Inni pewnie zachodziliby w głowę, jak wysadzić w powietrze taką górę betonu i stali, albo przynajmniej pokruszyć go wiertarka udarową kupioną za kilkadziesiąt złotych w supermarkecie. Czogałowie postąpili inaczej. Odkopali schron spod zwałów ziemi i śmieci, odmalowali i … urządzili muzeum. Z satysfakcją pokazują go teraz zwiedzającym.

Obiekt był jedną z atrakcji obchodzonych Górnośląskich Dni Dziedzictwa 2011. Podczas dwóch dni zwiedziło go około 200 pasjonatów starych fortyfikacji. W zeszłym roku, z tej samej okazji, blisko 300.

Schron bojowy nr 75 wchodził w skład polskiego Obszaru Warownego „Śląsk”, zwanego „śląską linią Maginota”, a konkretnie należał do Grupy Bojowej Kłodnica - Kochłowice. Powstał na kilka lat przed wybuchem wojny i choć nie spełnił swojego zadnia, podobnie jak żadna inna linia umocnień, imponuje myślą techniczną i wykonaniem. Załogę stanowił pluton żołnierzy z 73 Pułku Piechoty w Katowicach. Musieli się mieścić w maleńkich pomieszczeniach i spać na zmianę, gdyż izba sypialna mieściła zaledwie 4 prycze. Ci co nie spali, trwali na posterunku, albo odpoczywali siedząc na przyściennych, opuszczanych zydlach.

Najważniejszym uzbrojeniem schronu oporu były 3 ciężkie karabiny maszynowe i 3 ręczne karabiny maszynowe. Do przedziału strzelca tłoczono powietrze ręczną dmuchawą, bo inaczej udusiłby się od dymów spalinowych

Eugeniusz Czogała, jest mechanikiem, natomiast jego synowie inżynierami. Dlatego bez problemu zrekonstruowali dawne karabiny i ich łoża, doprowadzili do porządku instalacje elektryczną i wentylacyjną. Własnym sumptem zgromadzili
około trzy setki eksponatów; urządzeń, przedmiotów uzbrojenia i wyposażenia żołnierskiego, przedmiotów życia codziennego oraz unikatowe dokumenty i fotografie.
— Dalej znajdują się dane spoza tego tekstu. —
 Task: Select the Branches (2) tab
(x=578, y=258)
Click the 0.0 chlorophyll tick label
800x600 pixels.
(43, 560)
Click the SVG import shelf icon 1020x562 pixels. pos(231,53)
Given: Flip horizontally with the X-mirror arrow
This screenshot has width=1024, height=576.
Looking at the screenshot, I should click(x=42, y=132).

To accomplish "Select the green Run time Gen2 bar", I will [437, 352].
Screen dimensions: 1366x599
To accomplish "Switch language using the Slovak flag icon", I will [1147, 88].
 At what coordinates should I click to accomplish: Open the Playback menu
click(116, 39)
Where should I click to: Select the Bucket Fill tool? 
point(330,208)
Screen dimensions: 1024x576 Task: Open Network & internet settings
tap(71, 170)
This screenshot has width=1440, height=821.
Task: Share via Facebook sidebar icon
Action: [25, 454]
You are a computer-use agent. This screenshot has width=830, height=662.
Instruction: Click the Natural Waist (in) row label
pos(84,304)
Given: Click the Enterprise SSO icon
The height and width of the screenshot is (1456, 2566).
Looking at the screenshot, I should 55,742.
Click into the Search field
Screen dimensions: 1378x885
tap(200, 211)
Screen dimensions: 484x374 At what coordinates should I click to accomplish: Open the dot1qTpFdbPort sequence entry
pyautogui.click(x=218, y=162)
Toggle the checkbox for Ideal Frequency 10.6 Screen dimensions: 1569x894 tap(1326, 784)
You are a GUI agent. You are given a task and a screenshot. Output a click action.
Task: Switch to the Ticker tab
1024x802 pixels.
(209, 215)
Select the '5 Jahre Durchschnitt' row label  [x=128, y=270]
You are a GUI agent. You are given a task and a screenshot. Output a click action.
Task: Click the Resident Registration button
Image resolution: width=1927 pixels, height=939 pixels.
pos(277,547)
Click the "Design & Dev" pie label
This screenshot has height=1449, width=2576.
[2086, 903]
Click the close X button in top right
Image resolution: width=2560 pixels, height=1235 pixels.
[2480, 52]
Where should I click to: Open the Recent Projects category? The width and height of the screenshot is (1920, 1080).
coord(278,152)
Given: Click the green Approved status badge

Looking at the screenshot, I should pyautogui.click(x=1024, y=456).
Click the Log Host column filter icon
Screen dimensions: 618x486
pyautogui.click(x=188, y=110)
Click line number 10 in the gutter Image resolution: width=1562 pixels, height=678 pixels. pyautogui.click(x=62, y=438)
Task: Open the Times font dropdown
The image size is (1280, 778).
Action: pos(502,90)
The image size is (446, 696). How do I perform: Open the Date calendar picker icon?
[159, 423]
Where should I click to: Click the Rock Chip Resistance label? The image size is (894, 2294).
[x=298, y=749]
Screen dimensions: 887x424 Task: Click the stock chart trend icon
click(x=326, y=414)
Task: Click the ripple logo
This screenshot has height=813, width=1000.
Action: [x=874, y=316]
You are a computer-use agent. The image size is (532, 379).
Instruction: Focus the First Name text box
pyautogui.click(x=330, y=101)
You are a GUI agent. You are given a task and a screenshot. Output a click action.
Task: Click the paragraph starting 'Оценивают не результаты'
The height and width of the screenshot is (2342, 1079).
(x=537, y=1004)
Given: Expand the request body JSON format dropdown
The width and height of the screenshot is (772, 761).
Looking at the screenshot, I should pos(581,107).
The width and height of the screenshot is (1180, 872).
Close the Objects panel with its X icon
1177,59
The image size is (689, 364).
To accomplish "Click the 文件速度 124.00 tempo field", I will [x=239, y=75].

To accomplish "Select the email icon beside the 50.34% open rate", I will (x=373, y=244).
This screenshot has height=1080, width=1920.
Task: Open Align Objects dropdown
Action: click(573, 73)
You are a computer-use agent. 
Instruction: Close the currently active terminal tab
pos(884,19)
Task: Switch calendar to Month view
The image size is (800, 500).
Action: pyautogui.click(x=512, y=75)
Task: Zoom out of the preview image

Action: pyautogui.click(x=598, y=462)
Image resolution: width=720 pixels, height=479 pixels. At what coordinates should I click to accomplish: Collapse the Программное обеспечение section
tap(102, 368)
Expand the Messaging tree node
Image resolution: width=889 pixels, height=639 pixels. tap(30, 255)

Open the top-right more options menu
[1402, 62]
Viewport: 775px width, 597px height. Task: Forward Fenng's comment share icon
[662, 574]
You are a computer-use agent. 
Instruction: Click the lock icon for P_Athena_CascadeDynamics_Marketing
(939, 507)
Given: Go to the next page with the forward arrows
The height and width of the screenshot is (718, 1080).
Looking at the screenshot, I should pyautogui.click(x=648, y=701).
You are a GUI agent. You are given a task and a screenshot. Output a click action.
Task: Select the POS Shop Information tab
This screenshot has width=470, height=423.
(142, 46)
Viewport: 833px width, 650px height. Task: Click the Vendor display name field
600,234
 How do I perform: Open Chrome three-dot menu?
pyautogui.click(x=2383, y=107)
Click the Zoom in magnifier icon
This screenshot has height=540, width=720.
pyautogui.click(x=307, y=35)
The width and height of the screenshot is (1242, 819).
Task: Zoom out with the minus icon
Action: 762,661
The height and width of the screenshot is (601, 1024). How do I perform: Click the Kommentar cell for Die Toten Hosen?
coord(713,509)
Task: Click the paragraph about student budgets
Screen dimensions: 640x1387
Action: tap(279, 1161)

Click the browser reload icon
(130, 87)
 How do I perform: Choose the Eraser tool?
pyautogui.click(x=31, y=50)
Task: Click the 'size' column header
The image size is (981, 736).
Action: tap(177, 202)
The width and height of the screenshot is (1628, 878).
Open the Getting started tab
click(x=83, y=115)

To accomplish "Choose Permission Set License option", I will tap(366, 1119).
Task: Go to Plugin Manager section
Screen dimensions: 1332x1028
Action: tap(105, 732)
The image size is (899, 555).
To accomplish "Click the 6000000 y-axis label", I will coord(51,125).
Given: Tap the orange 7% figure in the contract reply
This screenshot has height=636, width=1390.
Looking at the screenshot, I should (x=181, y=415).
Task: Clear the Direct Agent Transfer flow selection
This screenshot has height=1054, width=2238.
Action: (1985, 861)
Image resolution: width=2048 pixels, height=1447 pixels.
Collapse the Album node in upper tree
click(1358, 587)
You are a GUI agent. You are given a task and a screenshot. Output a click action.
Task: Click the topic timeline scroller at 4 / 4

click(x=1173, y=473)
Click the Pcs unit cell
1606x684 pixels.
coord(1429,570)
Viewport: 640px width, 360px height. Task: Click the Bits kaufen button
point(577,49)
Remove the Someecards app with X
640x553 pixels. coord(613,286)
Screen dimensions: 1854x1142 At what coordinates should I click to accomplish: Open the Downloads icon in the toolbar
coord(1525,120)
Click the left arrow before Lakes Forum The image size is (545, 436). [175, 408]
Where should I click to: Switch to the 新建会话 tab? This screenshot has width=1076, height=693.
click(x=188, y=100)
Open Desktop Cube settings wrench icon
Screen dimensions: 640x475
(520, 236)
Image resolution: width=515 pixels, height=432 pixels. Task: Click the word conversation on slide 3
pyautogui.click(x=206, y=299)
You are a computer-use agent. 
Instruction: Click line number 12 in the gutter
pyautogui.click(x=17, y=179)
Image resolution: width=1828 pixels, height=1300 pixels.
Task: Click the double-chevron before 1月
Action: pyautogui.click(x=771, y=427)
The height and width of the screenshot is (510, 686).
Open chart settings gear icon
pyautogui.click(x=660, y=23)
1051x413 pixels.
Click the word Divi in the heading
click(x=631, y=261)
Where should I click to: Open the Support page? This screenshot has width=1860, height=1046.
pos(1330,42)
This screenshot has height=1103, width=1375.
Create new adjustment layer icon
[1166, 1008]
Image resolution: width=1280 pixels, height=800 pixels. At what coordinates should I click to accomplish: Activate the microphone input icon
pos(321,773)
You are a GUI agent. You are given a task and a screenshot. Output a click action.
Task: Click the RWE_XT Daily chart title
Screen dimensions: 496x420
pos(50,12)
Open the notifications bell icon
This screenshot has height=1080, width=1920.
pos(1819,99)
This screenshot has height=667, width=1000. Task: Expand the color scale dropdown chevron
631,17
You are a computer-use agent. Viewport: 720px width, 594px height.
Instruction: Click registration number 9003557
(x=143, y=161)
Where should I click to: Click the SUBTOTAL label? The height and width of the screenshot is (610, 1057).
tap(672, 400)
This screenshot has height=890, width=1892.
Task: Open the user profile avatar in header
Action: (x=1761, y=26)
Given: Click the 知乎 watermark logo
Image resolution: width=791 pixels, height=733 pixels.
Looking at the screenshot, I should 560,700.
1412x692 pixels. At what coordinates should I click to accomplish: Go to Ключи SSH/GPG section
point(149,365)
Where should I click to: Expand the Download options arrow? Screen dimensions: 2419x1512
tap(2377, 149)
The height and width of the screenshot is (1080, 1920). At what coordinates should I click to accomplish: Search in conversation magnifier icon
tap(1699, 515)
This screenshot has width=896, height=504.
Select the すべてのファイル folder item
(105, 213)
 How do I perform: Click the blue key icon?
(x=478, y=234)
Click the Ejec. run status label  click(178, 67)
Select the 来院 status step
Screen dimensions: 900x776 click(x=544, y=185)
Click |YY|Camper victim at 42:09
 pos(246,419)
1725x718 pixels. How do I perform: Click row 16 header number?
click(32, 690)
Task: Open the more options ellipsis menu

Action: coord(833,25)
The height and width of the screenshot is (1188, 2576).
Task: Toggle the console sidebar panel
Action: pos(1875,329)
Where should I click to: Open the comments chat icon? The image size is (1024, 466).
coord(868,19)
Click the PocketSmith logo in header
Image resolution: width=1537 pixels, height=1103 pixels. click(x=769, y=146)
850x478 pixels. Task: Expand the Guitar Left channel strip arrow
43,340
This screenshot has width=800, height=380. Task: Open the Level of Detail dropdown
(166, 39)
Ich starania warte są najwyższej pochwały. Wiele ze schronów bowiem już bezpowrotnie przepadło. Ostatnio zniszczono schron na pograniczu Rudy i Czarnego Lasu, podczas budowy nowej drogi. W trakcie budowy rudzkiego odcinka autostrady A4 złodzieje złomu, korzystając z możliwości posłużenia się ciężkim sprzętem, zniszczyli kopuły bojowe kilku z nich. Inne też ograbiono z metalowego osprzętu. To niepowetowane straty.

Więcej o schronie na stronie geniusloci.free.ngo

Współautor artykułu:

  • Barbara Podgórska
emisja bez ograniczeń wiekowych
Wideo

Strefa Biznesu: RPP zdecydowała ws. stóp procentowych? Kiedy obniżka?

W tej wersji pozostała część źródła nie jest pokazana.